## Provided passage

Hydrangeas' Economic and Ecological Value by Ruth Paget

Hydrangeas’ Economic and Ecological Value by Ruth Paget 

On our weekend marketing day where my family usually goes to Costco, Trader Joe’s, and Nob Hill for American and French food items, I saw huge pom-pom flowers for sale at Costco. 

I used Google lens to identify the blue and pink pom-pom plants and saw that these were hydrangeas. I have given these plants to people as gifts, but forgot the name of the plants. 

Now that I had the plant name, I looked up the plant characteristics on several sites and read that hydrangea flowers turn blue in acidic soil and pink in alkaline soil.  

Hydrangeas came become very tall (up 8 feet) and grow in moist, well-drained soil and partial shade according to Google AI and Master Gardener Catherine Boeckmann at Almanac.com, who has written extensively on their care and topics like coloring flowers and growing them from cuttings. Her excellent article follows: 

https://www.almanac.com/plant/hydrangeas#:~:text=Panicle%20hydrangeas%20(Hydrangea%20paniculata),Lacecap%20hydrangea

Knowing how to grow hydrangeas from cuttings can be a part-time or gig business, if you have a space to grow the flowers and a customer base. Nurseries like Grigg’s, Bokay, or Earthbound, hardware stores like Lowe’s, Costco, CVS, or other places where you see flowers sold could probably tell you how to grow sellable plants and where to get them distributed.

## Collected material

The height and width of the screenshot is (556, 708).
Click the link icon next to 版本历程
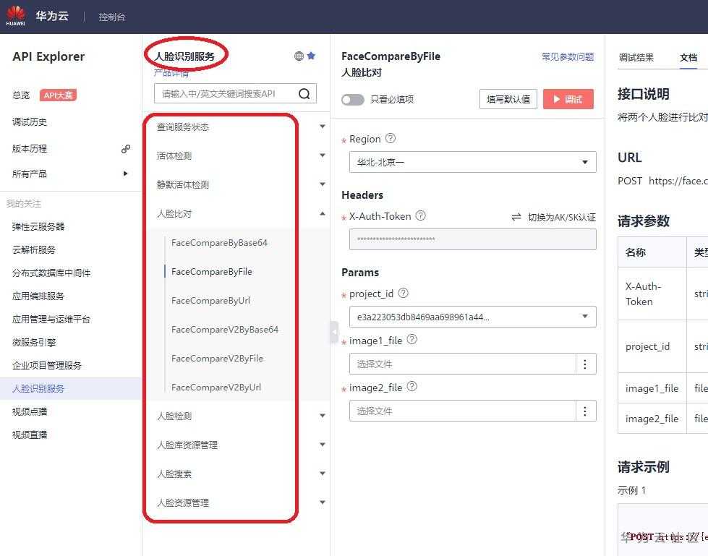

## Problem
Please continue the piece on hydrangeas above from its last sentence.

## Result below
Hydrangeas have an economic value beyond plant sales. The three varieties described in hydrangea.com below attract bees, butterflies, and other pollinators, which are important for honey production and agricultural plant fertilization for crops, orchards, and vineyards: 

https://hydrangea.com/blogs/growing-tips/3-hydrangeas-for-pollinators#:~:text=Oakleaf%20hydrangea%20(Hydrangea%20quercifolia)%20is%20a%20shrub,exposing%20seeds%20for%20songbirds%2C%20cardinals%2C%20and%20sparrows.

Hydrangeas provide food for bees, butterflies, and hummingbirds, which are all present in Monterey County California where I saw these beautiful pom-pom hydrangea plants. Hydrangeas help keep places like the Monarch Butterfly Sanctuary in Pacific Grove, California thriving (open October to March during butterfly  migration to Latin America.) 

Raising flowers like hydrangeas helps create a gardening community that supports nursery sales like potting soil, fertilizer, containers, and tools as well which is good for the economy, especially in California where we have year-round sunshine making it easy to grow plants.  These items might be suitable for delivery work as well.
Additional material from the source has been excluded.